[TASK INPUTS — start]

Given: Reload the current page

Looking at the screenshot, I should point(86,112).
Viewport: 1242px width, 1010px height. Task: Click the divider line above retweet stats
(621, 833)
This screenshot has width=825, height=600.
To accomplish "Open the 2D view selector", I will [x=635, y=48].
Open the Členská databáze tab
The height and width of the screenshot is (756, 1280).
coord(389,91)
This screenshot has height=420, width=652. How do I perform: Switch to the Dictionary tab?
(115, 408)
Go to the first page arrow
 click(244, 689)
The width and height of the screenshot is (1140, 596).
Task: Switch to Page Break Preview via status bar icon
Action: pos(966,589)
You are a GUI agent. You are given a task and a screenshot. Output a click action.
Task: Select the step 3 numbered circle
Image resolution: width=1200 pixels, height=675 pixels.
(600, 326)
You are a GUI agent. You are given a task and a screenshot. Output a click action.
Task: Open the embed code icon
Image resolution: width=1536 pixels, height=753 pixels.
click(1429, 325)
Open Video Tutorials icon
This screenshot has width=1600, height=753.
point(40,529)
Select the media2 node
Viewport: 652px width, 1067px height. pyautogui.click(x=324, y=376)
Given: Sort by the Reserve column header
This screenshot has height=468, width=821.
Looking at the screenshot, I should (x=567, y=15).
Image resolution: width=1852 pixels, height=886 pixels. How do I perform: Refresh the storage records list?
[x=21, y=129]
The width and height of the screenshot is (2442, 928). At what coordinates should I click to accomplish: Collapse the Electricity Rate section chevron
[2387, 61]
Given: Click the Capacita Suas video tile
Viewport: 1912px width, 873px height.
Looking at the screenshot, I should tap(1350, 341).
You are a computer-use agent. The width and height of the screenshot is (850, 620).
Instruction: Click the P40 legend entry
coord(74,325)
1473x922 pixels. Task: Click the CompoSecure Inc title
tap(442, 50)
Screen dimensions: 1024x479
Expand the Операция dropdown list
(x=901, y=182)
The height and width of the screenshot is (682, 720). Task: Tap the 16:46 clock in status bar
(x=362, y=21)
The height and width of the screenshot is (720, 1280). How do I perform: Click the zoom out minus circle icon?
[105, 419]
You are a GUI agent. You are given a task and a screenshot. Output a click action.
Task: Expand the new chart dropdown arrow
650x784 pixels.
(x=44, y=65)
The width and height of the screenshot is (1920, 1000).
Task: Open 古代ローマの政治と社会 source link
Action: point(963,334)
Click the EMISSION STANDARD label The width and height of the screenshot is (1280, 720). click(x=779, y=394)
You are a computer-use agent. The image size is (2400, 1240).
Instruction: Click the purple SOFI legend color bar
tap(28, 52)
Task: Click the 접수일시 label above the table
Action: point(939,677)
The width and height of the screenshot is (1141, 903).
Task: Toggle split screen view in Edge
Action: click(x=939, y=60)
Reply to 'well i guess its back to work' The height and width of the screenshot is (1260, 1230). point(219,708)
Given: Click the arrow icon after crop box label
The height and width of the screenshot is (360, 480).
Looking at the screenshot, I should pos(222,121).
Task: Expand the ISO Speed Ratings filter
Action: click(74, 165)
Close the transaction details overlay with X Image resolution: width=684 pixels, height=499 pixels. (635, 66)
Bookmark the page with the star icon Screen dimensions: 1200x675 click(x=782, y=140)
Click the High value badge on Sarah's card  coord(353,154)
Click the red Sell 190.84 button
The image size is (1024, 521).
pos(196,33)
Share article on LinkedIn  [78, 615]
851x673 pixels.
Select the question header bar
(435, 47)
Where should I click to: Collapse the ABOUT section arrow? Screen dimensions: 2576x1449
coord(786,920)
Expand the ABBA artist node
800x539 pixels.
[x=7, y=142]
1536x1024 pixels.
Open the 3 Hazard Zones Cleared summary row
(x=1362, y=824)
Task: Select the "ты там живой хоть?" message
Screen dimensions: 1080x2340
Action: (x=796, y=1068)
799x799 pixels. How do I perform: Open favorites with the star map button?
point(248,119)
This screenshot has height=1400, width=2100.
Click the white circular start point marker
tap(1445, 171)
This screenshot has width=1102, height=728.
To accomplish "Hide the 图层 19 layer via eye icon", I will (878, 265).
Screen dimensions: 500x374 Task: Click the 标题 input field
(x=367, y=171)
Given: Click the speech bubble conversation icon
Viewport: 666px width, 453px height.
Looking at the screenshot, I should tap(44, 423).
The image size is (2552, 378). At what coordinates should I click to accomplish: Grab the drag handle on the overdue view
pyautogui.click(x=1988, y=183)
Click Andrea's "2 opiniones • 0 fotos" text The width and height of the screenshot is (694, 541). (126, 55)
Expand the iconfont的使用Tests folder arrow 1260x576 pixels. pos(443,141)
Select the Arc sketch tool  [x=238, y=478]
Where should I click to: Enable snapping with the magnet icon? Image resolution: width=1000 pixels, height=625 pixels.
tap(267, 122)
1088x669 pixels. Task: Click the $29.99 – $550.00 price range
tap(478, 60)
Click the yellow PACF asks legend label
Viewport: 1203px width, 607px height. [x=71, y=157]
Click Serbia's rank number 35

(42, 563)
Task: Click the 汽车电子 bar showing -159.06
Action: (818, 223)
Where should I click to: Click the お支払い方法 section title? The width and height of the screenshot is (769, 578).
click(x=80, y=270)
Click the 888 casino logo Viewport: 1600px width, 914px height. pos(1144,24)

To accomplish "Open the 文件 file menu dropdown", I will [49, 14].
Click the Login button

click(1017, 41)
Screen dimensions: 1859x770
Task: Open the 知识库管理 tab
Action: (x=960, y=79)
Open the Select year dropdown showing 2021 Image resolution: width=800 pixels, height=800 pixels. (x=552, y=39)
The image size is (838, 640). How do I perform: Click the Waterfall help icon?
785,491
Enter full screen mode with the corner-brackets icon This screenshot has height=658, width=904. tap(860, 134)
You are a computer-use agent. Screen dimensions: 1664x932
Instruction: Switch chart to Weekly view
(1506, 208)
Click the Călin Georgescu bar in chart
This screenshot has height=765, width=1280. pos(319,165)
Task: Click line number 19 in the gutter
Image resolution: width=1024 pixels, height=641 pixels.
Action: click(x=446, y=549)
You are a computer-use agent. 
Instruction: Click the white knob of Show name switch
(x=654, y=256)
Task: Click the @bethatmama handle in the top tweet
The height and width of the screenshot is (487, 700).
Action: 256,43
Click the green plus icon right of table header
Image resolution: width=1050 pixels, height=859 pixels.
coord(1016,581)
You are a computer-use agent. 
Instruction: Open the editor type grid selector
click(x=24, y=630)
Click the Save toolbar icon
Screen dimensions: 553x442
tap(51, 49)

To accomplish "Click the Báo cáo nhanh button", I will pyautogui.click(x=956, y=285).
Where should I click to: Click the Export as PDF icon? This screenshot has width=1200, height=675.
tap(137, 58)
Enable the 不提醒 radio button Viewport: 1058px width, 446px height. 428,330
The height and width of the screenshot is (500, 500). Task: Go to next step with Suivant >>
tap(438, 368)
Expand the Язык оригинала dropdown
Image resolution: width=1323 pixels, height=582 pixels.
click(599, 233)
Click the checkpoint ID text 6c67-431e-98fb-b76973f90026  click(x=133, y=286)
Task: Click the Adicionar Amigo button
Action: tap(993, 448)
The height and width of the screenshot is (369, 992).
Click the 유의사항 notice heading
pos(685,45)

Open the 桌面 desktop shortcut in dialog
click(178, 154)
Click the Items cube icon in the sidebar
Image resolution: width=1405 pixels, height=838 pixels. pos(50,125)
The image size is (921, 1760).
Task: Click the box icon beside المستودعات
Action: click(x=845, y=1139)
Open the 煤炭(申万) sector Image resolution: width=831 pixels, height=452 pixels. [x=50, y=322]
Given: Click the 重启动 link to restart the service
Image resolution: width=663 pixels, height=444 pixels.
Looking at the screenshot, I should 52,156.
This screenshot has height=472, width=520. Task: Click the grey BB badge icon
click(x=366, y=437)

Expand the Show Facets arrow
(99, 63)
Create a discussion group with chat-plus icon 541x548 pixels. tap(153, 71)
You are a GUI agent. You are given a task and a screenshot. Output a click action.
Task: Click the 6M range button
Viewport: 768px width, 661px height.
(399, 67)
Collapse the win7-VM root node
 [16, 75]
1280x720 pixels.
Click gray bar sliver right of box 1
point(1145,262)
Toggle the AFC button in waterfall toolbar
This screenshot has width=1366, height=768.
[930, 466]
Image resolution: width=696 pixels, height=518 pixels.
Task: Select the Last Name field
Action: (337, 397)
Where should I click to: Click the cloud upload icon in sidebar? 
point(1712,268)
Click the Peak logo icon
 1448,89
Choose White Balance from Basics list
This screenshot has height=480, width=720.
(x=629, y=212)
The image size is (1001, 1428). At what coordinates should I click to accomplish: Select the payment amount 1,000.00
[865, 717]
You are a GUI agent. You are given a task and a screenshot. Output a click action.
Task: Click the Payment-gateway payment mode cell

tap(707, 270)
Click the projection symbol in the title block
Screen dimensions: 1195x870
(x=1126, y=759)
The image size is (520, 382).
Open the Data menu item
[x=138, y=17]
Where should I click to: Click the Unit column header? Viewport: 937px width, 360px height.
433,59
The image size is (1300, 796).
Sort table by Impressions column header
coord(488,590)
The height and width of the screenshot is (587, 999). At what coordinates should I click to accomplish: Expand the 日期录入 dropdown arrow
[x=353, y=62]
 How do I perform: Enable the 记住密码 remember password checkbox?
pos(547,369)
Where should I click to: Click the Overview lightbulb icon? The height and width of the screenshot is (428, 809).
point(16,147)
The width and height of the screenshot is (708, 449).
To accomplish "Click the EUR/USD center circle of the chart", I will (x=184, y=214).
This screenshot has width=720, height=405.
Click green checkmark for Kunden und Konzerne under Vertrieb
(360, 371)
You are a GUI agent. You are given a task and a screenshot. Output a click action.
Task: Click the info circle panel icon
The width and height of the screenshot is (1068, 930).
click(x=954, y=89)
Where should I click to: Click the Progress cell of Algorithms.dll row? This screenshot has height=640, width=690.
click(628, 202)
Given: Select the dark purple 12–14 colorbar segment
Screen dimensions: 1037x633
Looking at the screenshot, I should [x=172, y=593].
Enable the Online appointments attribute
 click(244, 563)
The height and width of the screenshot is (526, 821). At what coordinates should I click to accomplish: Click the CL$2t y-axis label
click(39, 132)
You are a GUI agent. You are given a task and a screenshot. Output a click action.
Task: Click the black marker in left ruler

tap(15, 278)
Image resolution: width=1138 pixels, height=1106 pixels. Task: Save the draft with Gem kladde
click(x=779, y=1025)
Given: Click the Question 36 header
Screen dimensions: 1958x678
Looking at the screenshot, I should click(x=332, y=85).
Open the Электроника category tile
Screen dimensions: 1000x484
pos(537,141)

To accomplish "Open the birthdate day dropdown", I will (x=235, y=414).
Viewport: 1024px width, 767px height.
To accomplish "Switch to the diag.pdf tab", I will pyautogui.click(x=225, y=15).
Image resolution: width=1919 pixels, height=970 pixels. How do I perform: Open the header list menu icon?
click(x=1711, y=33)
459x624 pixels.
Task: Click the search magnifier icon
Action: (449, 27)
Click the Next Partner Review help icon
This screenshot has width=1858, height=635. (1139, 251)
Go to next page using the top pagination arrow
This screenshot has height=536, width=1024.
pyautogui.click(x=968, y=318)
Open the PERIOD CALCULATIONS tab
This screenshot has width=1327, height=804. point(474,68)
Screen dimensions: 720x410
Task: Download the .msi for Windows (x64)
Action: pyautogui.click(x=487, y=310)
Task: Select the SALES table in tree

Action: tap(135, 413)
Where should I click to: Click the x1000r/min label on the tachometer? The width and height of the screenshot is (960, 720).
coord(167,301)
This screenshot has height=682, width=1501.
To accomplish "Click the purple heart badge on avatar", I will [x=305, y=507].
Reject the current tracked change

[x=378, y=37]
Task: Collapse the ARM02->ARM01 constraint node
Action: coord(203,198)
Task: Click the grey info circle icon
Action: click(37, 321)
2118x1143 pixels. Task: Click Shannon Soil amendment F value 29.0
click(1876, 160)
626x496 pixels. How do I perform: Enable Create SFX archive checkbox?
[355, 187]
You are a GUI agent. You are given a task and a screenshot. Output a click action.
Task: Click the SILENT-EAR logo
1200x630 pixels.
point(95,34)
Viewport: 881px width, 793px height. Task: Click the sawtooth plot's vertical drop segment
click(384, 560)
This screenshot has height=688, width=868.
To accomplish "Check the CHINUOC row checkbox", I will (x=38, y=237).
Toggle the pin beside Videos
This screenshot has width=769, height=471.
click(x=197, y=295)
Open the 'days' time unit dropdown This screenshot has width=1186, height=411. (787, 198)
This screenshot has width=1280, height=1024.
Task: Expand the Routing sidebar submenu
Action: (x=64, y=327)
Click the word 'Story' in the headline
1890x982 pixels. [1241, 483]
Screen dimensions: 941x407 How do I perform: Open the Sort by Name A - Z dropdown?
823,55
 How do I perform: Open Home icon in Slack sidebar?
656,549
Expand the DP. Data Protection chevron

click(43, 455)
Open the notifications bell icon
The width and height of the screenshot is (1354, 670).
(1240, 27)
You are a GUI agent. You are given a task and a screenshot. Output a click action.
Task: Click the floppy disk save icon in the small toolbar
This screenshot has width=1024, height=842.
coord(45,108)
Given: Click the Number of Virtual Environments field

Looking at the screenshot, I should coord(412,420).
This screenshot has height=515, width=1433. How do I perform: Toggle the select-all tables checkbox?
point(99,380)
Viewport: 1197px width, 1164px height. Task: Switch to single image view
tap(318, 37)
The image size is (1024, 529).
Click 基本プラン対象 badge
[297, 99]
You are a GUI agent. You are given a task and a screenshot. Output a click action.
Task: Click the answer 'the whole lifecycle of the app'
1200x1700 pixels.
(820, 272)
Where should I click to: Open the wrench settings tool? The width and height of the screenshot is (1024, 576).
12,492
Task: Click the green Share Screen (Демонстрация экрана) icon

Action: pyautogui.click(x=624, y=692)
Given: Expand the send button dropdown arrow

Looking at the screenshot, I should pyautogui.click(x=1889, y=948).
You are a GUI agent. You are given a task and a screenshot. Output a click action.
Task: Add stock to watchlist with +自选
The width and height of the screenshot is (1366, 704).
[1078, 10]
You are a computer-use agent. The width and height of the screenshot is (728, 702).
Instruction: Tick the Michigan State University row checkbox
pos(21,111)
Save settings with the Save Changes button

[TASK INPUTS — finish]

A single number is asked for: how many lines in the entries above hold the string "computer".

6